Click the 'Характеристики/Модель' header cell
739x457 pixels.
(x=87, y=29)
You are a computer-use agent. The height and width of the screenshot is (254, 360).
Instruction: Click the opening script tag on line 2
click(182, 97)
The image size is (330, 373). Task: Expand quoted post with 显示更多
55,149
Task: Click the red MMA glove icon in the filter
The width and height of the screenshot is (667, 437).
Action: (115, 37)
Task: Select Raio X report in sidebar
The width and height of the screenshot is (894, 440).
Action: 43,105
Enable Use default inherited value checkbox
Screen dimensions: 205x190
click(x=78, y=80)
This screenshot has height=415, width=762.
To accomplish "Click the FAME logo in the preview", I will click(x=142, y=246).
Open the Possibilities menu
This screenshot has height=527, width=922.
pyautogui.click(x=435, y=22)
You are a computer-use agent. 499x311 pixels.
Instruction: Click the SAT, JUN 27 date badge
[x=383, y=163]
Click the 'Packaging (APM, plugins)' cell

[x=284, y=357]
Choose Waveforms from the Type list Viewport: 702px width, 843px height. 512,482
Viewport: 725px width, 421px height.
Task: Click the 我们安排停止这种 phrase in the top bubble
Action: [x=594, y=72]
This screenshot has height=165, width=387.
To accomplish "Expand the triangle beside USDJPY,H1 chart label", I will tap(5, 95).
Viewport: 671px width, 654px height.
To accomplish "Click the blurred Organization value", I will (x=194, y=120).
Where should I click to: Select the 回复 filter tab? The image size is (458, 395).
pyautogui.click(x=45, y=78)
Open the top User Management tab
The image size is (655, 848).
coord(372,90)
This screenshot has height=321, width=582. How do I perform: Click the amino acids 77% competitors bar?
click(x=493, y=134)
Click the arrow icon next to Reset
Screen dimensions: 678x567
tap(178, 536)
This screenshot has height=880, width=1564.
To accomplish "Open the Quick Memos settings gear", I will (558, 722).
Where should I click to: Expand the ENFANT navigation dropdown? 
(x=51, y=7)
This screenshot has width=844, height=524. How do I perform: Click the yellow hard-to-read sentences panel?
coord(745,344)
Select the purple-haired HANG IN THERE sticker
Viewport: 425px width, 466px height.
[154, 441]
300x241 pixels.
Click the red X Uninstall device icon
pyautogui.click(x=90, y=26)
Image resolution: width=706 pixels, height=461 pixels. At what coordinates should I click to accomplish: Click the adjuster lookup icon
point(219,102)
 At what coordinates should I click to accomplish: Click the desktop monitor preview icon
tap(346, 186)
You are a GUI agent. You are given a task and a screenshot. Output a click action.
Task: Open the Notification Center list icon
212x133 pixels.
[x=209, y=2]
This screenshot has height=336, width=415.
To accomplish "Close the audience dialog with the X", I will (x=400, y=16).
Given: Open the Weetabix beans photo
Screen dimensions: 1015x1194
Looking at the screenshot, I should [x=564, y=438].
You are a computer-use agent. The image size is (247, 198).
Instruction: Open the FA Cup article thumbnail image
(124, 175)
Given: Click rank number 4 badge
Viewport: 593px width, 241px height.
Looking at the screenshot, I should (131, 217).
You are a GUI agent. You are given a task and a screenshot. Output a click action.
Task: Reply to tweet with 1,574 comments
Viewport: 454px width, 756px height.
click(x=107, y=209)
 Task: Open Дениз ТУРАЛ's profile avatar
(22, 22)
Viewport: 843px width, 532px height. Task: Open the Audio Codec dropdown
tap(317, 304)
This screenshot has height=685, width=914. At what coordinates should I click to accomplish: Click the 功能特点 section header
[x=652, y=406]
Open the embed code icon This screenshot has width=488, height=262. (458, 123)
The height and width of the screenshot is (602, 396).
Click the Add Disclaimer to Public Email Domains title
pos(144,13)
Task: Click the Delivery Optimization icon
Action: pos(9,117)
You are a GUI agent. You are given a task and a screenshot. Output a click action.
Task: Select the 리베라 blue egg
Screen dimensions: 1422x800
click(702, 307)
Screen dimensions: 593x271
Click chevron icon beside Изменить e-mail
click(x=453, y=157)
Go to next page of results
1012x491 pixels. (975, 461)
=-=-=-=-=
## Directions
What lines in the data above contain the word "will"? Show them all.

## Task answer
To accomplish "Click the FAME logo in the preview", I will click(x=142, y=246).
To accomplish "Expand the triangle beside USDJPY,H1 chart label", I will tap(5, 95).
To accomplish "Click the blurred Organization value", I will (x=194, y=120).
To accomplish "Open the Quick Memos settings gear", I will (558, 722).
To accomplish "Close the audience dialog with the X", I will (x=400, y=16).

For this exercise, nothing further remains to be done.